- Birami Location in Rajasthan, India Birami Birami (India)
- Coordinates: 26°09′20″N 73°13′32″E﻿ / ﻿26.15556°N 73.22556°E
- Country: India
- State: Rajasthan
- District: Jodhpur
- Taluka: Luni

Population (2001)
- • Total: 1,790
- Time zone: UTC+5:30 (IST)
- ISO 3166 code: RJ-IN
- Vehicle registration: RJ-
- Climate: Dry^{[broken anchor]} (Köppen: BSh)
- Lok Sabha constituency: Pali
- Vidhan Sabha constituency: Bilara SC

= Birami =

Birami is a panchayat village in Rajasthan, India, on the right (north) bank of the Luni River. Administratively, it is under Luni Taluka, Jodhpur district, Rajasthan.

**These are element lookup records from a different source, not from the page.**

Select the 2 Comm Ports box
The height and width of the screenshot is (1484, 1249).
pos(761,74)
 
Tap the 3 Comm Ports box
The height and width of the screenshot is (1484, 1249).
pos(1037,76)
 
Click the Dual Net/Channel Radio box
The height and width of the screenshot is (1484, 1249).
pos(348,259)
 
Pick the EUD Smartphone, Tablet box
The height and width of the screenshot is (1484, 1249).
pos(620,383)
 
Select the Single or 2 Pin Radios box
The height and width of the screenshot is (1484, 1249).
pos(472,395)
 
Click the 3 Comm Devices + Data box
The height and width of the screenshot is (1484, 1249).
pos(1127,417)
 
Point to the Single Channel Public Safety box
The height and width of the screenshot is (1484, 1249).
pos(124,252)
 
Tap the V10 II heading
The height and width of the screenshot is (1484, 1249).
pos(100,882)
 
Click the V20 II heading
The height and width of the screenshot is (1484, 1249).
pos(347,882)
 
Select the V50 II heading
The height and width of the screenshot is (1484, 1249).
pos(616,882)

There are four villages in the Birami gram Panchayat: Birami, Birdawas, Miyasani, and Peethasani.

==Geography==
The village of Birami is 32 km by road southeast of the city of Jodhpur, located between the Mitri River to the north, and the Luni River to the south, just 4 km upstream (east) of the confluence of the two rivers. As the village is at the eastern edge of the Thar Desert, the rivers only run in monsoon season. The nearest railway station is at Tanawara, 30 km by road to the west.

== Demographics ==
In the 2001 census, the village of Birami had 1,790 inhabitants, with 944 males (52.7%) and 846 females (47.3%), for a gender ratio of 896 females per thousand males.

==Points of interest==
The temple of Bhuwal mata is located in Birami village.